Paul
Goble
Staunton, April 3 – In the 1990s,
Chechnya sought independence from Moscow, and Vladimir Putin has made the
suppression of that regional insurgency a centerpiece of his claims for public
support. But now, in 2017, Nezavisimaya
gazeta suggests, that North Caucasus republic may be on its way to becoming
a greater threat than it was to Russia as a whole.
To put it more succinctly than the
Moscow paper does, Chechnya’s drive for independence in the 1990s and 2000s
threatened the territorial integrity of the country in one small part of it.
Chechnya’s independent actions now call into question the arrangements within
and among all of Russia’s component parts as well as its centralized political
system.
In a lead article today entitled
“Will Our Federation Withstand Chechen Customs?” the editors say that Grozny’s
decision to permit pupils to wear the hijab “poses serious questions about the
federal arrangement of Russia” because the Chechens have essentially gone their
own way without regard to Moscow (ng.ru/editorial/2017-04-03/2_6964_red.html).
The Kremlin has played down these
implications, the editors say, with spokesman Dmitry Peskov suggesting that
Putin has not taken a position on this conflict between the actions of a
republic government and the decisions of the all-Russian duma and federal
courts – despite the fact that Putin earlier had declared that the hijab was a
religious and not a national custom.
Grozny’s position is exactly the opposite,
the paper continues. “Formally, the
decision of the Chechen parliamentarians corresponds to the constitutional
principle of federalism. In this, the Chechen elite is right,” and in many
countries decisions on such matters are made below the federal level.
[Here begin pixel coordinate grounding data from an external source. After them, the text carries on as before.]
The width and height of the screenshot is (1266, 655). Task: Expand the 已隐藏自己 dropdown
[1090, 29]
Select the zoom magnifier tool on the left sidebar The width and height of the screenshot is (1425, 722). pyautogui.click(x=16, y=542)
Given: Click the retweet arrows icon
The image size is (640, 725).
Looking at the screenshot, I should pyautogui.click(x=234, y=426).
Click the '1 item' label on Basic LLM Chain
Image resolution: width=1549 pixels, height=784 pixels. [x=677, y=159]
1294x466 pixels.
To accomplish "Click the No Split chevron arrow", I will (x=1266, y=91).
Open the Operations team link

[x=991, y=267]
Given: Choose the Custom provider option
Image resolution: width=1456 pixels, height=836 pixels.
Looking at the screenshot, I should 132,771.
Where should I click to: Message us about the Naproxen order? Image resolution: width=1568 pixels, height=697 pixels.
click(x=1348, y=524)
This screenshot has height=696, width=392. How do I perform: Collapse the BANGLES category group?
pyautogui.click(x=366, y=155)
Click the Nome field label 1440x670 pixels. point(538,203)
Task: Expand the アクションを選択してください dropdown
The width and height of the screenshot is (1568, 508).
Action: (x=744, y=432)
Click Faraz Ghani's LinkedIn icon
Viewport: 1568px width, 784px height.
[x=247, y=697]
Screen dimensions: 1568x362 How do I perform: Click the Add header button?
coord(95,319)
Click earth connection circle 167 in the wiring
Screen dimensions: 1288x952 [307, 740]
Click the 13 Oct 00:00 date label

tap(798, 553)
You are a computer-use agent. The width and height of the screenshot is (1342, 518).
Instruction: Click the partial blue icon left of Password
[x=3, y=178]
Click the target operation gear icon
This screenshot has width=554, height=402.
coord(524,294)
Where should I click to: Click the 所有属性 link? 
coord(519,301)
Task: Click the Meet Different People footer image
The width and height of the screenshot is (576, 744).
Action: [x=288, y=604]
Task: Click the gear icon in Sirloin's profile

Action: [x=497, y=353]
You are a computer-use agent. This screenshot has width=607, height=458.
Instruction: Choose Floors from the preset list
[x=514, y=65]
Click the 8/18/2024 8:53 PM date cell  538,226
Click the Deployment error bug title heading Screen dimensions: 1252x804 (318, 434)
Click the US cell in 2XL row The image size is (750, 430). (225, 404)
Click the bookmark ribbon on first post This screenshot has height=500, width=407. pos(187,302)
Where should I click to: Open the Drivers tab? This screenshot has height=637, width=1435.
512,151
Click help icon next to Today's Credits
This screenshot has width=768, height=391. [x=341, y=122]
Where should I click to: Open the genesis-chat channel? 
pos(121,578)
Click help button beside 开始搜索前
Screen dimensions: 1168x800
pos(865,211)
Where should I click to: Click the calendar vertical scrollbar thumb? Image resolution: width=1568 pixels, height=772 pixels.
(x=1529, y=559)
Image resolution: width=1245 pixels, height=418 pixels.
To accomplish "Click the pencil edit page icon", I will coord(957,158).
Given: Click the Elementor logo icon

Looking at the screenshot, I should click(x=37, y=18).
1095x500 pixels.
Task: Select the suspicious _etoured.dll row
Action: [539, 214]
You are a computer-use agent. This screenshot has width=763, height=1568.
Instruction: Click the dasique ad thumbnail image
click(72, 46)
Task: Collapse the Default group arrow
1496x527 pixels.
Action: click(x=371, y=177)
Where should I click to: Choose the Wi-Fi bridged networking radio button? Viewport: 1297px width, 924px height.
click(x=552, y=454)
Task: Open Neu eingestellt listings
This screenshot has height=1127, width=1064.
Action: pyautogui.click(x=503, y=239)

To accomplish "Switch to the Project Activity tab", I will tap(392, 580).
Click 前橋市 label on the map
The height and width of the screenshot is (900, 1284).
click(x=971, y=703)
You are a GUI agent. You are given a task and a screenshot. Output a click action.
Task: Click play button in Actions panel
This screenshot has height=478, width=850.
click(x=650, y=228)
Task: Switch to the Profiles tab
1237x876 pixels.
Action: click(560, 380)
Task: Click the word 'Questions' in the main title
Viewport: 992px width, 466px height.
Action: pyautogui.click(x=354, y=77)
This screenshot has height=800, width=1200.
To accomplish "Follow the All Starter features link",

But if one goes “beyond this limit,”
Nezavisimaya gazeta says, “there is a
threat to the unity of the state.”
This is not the first time the
Chechen Republic “has demonstrated a special attitude toward the norms of
public morality.” In December 2016, for example, Grozny closed all alcohol
stores, and over the last three years, Ramzan Kadyrov has unilaterally banned
fortune tellers and the like.
“All this allows
one to speak about the special status of Chechnya, when the principle of
federalism is realized only toward selected subjects,” the editors continue. If
other federal subjects were to try to assert the same right, Moscow would
clearly have a different response – and that difference in itself represents a
danger to the country.
No one should imagine that this is just
about Muslim republics. “In Russia, there are three enormous Buddhist republics
and Buddhist districts in mixed oblasts, [and] there are registered
extra-territorial national cultural autonomies” for them elsewhere as well.
And then is a more profound
question: should the federal rights that have been given to Chechnya be
extended only to non-Russian republics or should they apply to predominantly ethnic
Russian oblasts and krays as well. To ask that question is to raise an issue
that challenges the existing system.
Many talk about how unique Chechnya
is, the editors conclude, but “reacting to the challenges of federalism by
necessity rather than by rules, the state guarantees its effective functioning
only if it has a strong leader. If Russia loses a Yezhov-type administration,
his system of personal administration will soon enter a fatal crisis.”